For this exercise, reproduce the entries below exactly, but only from the line containing "Serpentin (36, 1001)" through the line containing "Anniversaire (53, 83)", both included.

> **DATASET EXTRACT**:
□ □ □ □
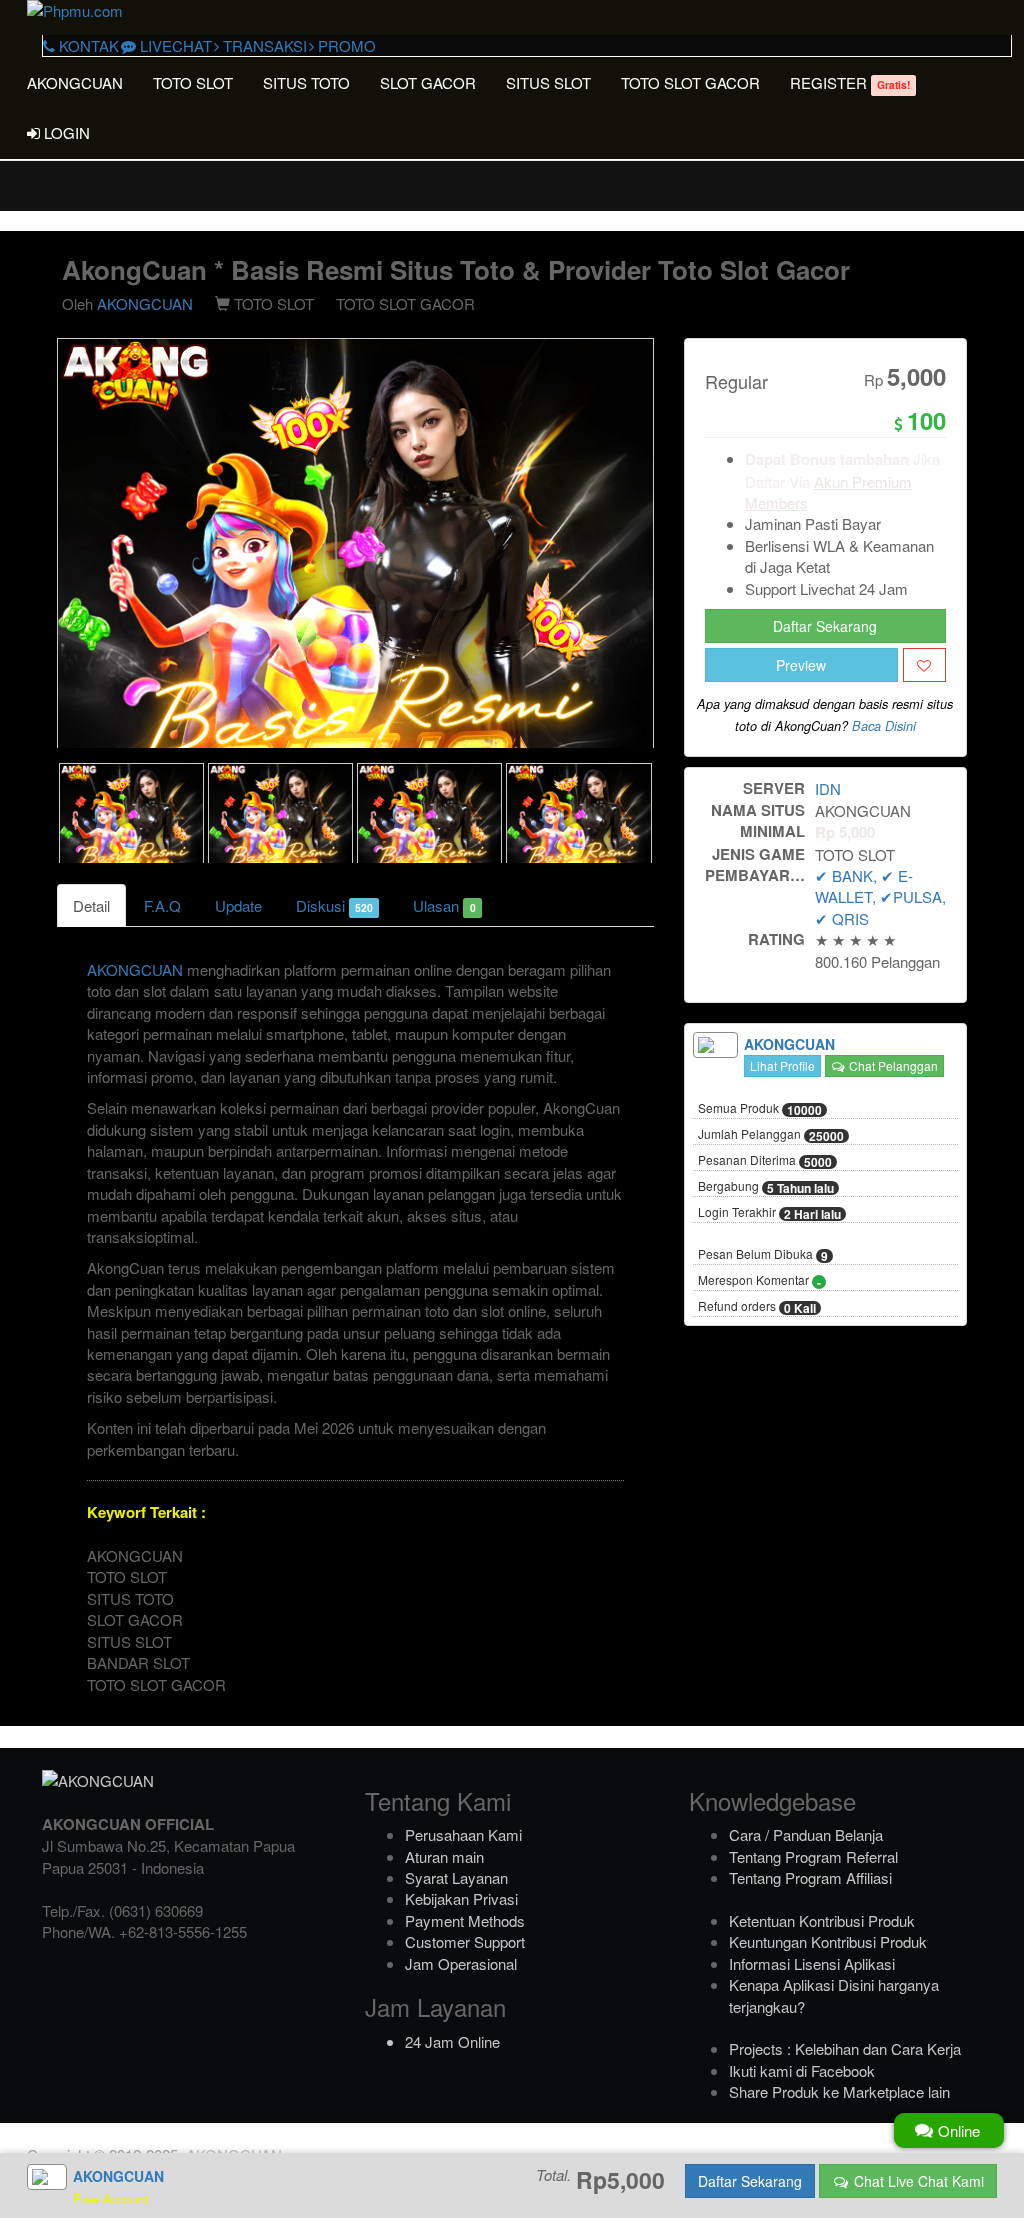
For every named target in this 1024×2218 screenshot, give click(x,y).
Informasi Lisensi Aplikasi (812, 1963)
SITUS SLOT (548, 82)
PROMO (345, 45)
□ □ □ □
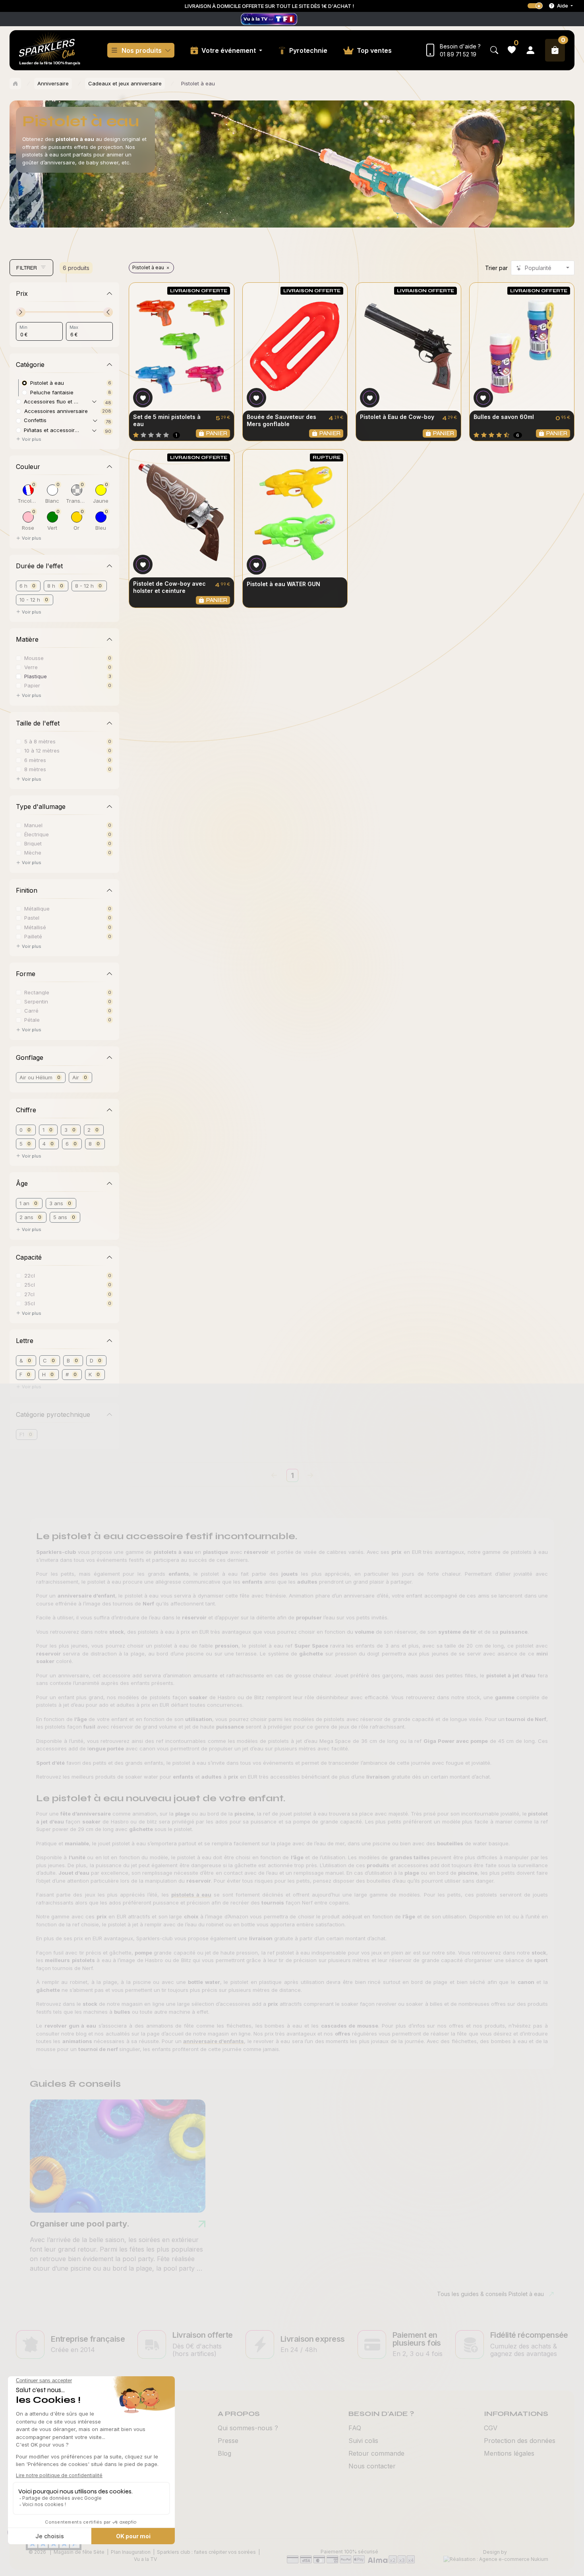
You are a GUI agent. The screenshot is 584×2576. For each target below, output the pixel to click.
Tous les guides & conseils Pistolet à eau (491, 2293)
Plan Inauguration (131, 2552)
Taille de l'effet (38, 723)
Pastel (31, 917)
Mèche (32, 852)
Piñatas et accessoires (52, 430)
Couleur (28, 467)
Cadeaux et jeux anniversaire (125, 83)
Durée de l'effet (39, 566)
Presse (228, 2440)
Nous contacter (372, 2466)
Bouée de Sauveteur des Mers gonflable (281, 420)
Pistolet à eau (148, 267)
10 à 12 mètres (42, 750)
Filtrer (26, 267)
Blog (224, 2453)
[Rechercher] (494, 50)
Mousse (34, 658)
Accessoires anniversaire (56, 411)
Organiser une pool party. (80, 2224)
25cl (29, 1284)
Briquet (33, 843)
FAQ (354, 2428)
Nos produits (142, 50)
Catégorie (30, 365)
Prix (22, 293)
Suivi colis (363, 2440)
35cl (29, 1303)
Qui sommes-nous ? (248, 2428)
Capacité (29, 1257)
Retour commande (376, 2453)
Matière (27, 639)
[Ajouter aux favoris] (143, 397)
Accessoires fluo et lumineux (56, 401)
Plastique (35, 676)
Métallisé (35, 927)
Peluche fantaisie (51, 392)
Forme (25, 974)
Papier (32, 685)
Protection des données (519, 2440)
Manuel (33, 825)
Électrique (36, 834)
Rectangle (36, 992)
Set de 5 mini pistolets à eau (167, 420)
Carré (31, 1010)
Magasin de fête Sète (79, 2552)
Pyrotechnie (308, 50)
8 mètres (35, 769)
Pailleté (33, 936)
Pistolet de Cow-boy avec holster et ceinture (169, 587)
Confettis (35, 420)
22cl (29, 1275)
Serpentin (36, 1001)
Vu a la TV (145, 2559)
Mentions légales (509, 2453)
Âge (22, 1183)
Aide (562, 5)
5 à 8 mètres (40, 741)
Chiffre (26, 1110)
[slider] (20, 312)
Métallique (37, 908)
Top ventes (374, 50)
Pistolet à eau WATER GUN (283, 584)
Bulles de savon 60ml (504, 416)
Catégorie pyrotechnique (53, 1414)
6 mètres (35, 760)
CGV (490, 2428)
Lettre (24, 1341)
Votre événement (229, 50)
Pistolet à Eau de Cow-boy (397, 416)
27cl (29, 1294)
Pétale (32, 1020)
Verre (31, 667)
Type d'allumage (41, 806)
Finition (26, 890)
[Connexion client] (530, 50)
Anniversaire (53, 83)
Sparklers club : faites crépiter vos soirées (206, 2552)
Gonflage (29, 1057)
□ □ □ □
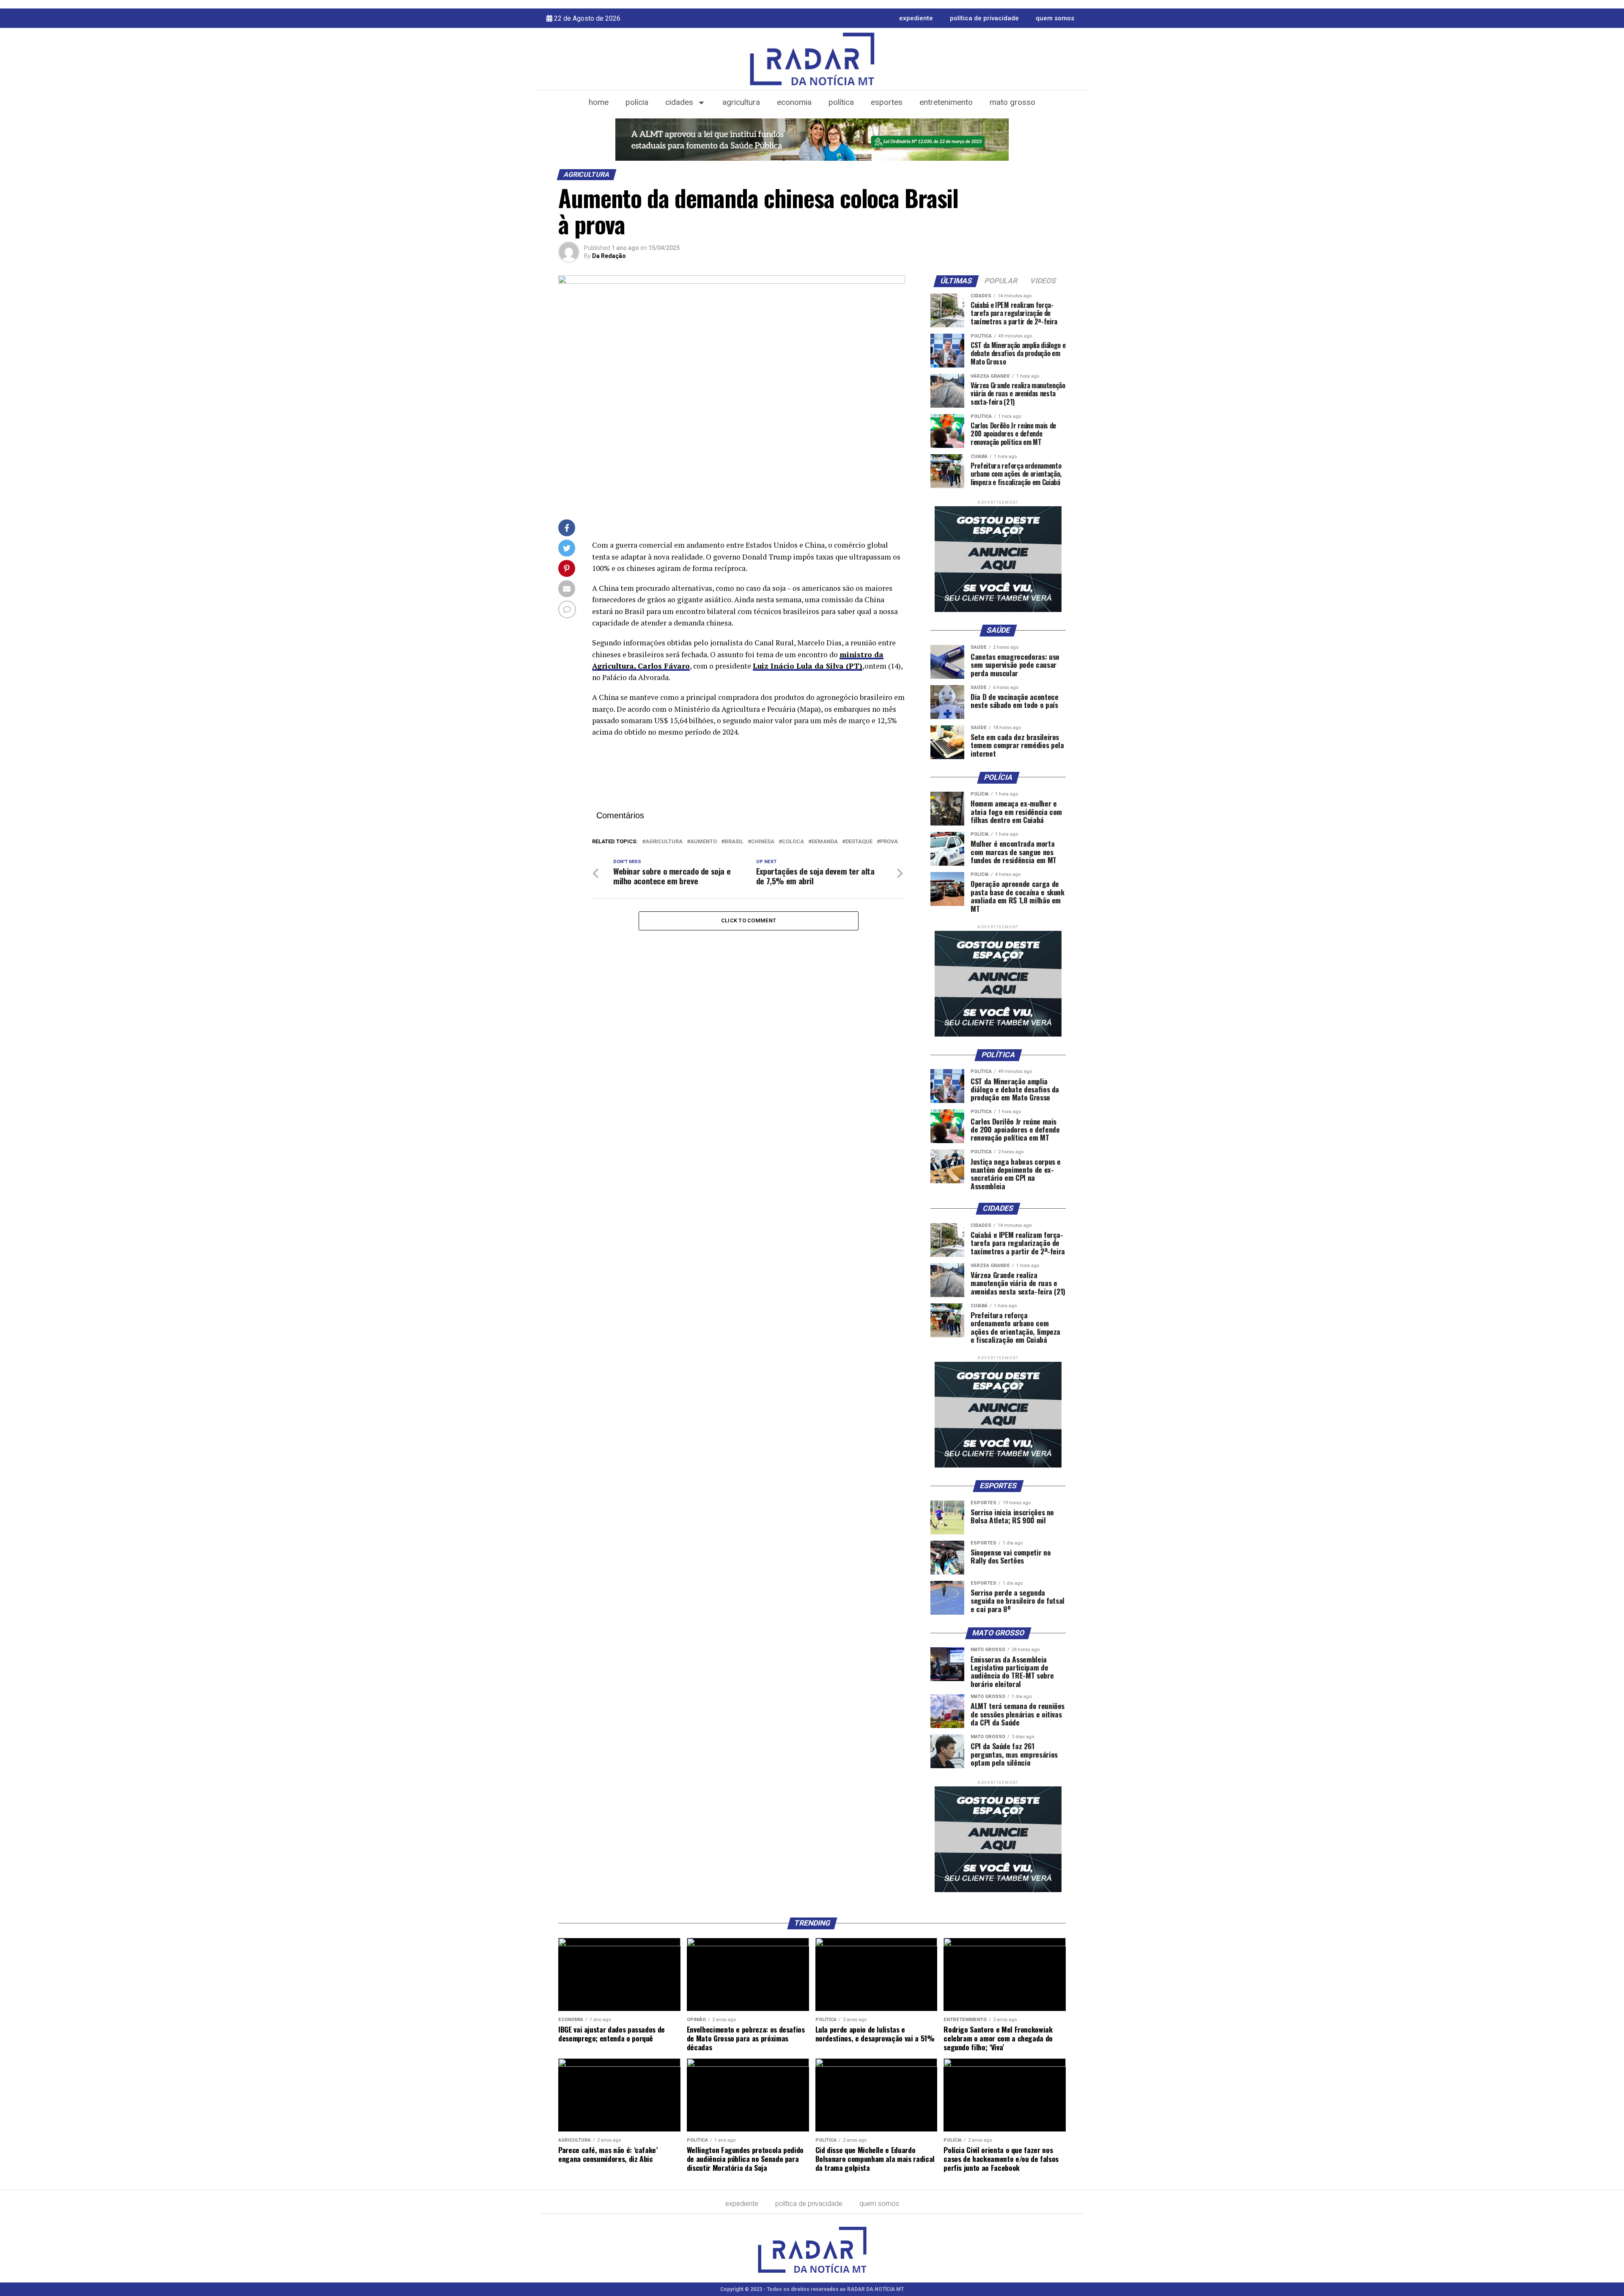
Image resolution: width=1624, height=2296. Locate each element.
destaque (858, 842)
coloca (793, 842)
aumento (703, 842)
□ □ □ □
> **WORKED SOLUTION**:
Serpentin (36, 1001)
Vu a la TV (145, 2559)
Mentions légales (509, 2453)
Âge (22, 1183)
Aide (562, 5)
5 à 8 mètres (40, 741)
Chiffre (26, 1110)
[slider] (20, 312)
Métallique (37, 908)
Top ventes (374, 50)
Pistolet à eau WATER GUN (283, 584)
Bulles de savon 60ml (504, 416)
Catégorie pyrotechnique (53, 1414)
6 mètres (35, 760)
CGV (490, 2428)
Lettre (24, 1341)
Votre événement (229, 50)
Pistolet à Eau de Cow-boy (397, 416)
27cl (29, 1294)
Pétale (32, 1020)
Verre (31, 667)
Type d'allumage (41, 806)
Finition (26, 890)
[Connexion client] (530, 50)
Anniversaire (53, 83)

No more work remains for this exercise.